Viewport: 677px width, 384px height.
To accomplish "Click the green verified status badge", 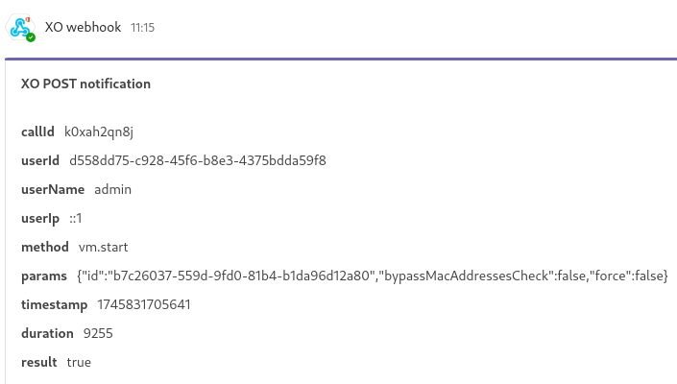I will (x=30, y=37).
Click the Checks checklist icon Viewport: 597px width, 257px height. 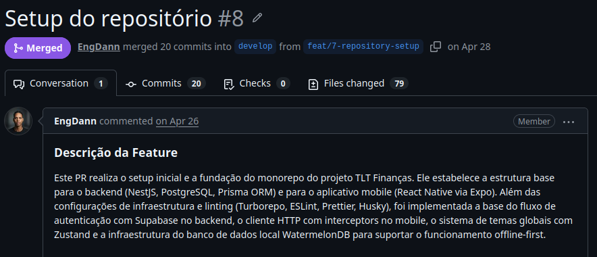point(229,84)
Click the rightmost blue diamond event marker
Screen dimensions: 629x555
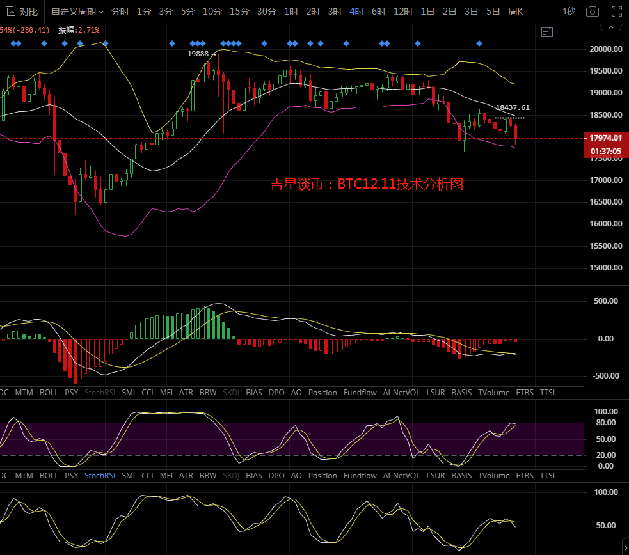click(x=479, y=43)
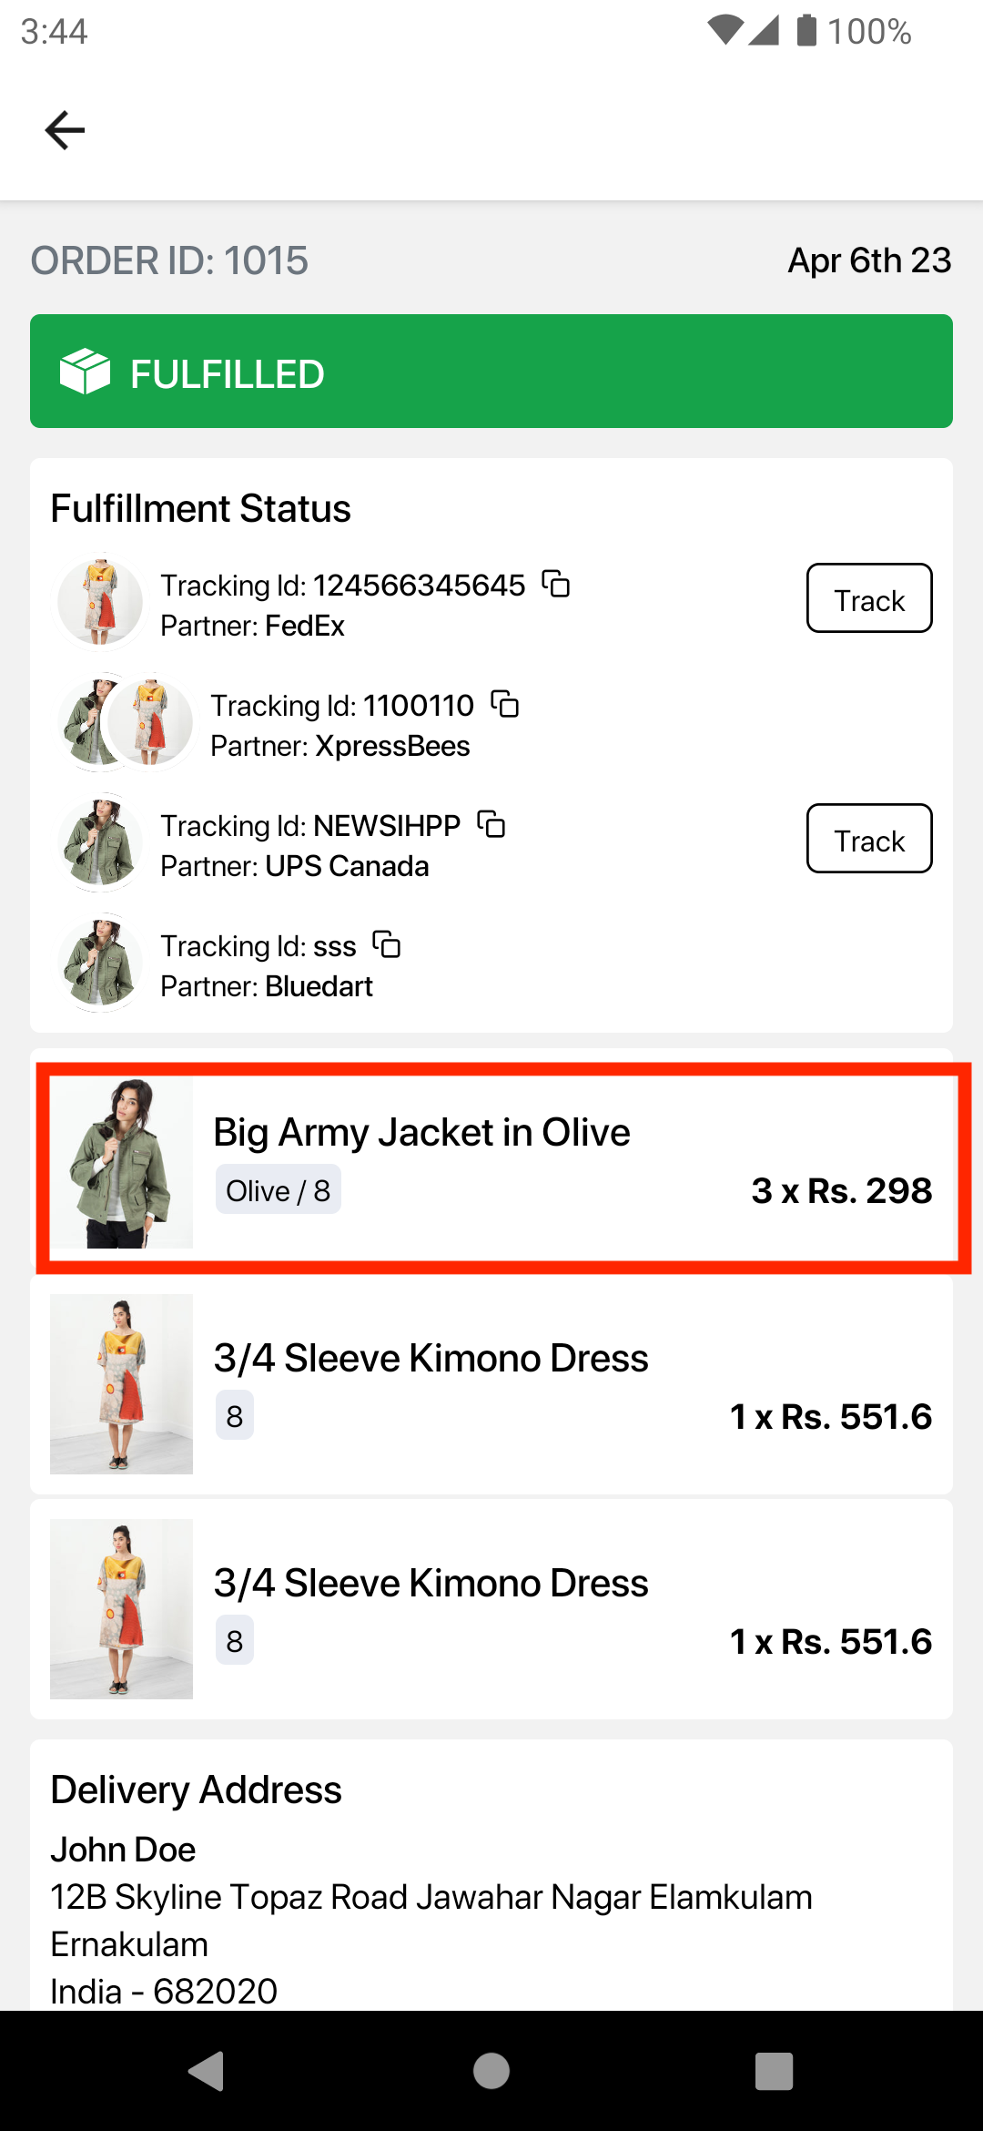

Stated goal –
Starting at the line that contains "Click the rightmost blue diamond event marker" and ending at the end of the items, write those lines out again with "diamond" switched to "square" and everything else unchanged. Omit the pictures from your answer.

Complete output –
Click the rightmost blue square event marker
Screen dimensions: 629x555
click(x=479, y=43)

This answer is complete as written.